Dieses Kind war etwa 10 oder 11. Es hatte sein Yu-Gi-Oh!- Kartenspiel mitgebracht. Vermutlich sagte der Alte auch noch: “Da wohnt auch ein Junge, so etwa in deinem Alter...“. Ich gab mich höflich, aber distanziert, ich hatte keineswegs vor Yu-Gi-Oh! mit irgendeinem Kind zu spielen. Ich bin Kunde, und kein Animateur!
Phillip hieß dieses liebreizende Geschöpf, und Phillip war scheinbar stumm, denn sein Vater musste ihn vorstellen.

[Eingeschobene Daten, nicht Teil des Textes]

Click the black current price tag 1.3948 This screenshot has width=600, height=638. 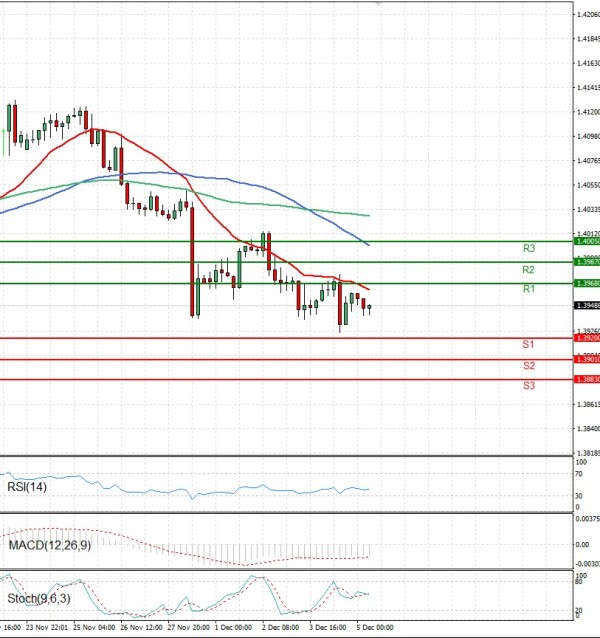(x=587, y=306)
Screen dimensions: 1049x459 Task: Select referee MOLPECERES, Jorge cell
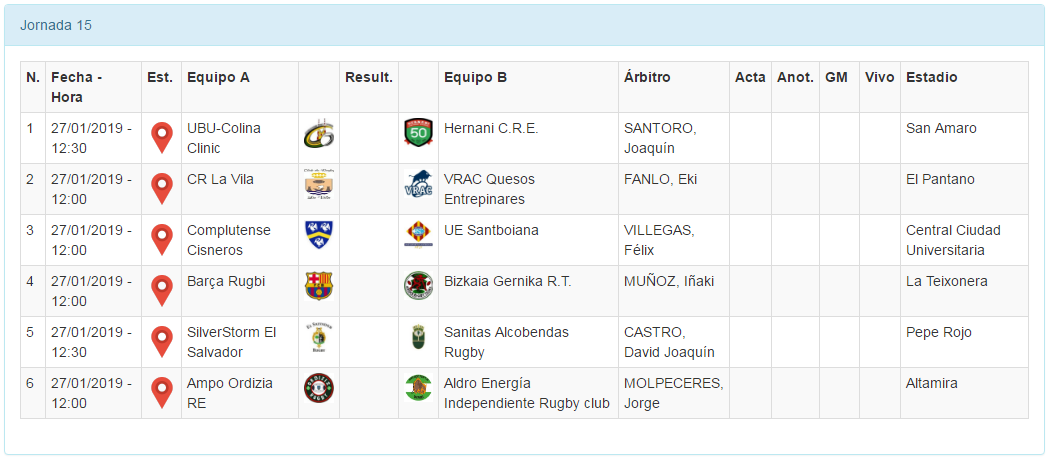tap(672, 392)
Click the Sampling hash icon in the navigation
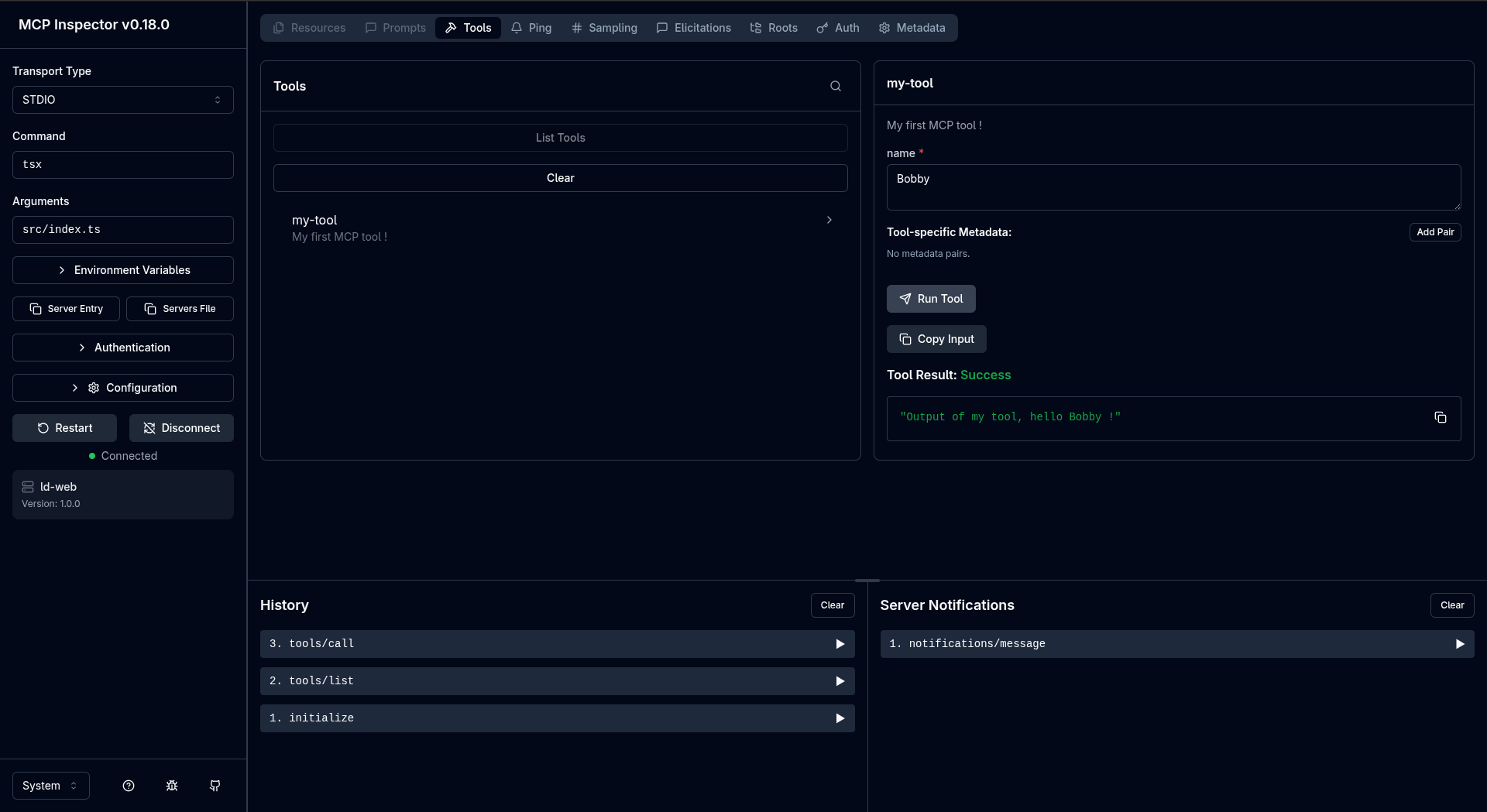Image resolution: width=1487 pixels, height=812 pixels. [578, 28]
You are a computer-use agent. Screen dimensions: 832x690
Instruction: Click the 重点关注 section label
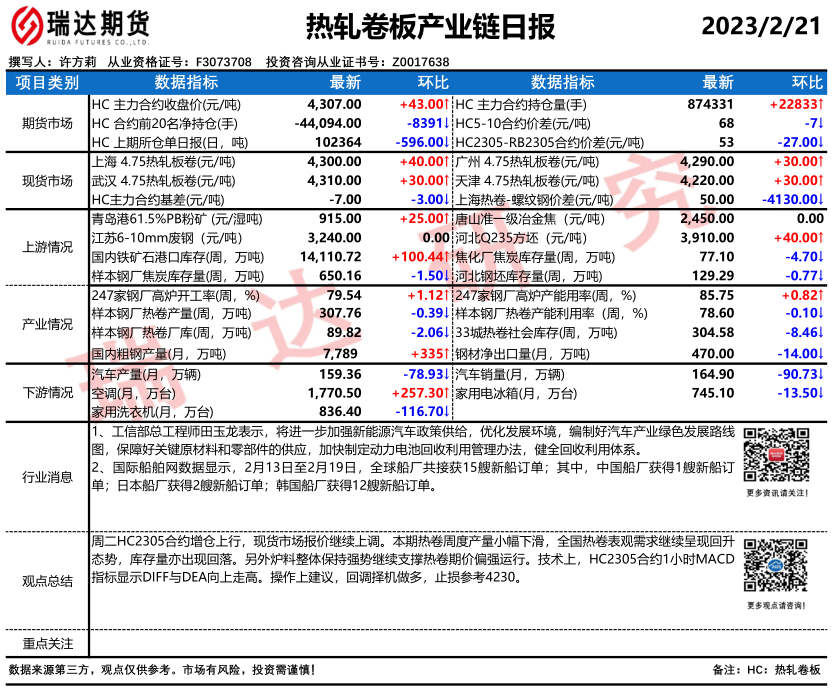[x=46, y=642]
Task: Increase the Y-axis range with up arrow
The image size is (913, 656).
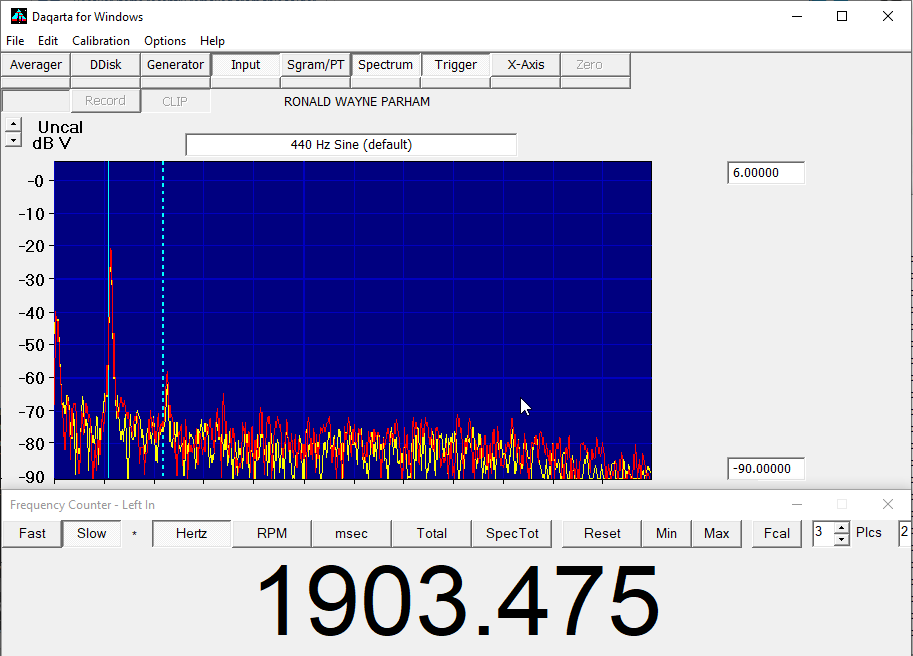Action: [x=12, y=125]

Die beiden Arbeiter schwärmten aus und betrachteten die Heizungen im Einzelnen. Phillip saß im Wohnzimmer und betrachtete mein Nintendo 64, mit dem ich den letzten Abend verbracht hatte. Ich stand im Wohnzimmer, und um einem Gespräch mit dem Jungen auszuweichen, fing ich an meine 140 Mangas noch alphabetischer zu ordnen als sie schon waren. Trotzdem merkte ich wie er weiter dieses Ding anstarrte. Ganz der Gastgeber fragte ich “Willst du vielleicht damit spielen?“.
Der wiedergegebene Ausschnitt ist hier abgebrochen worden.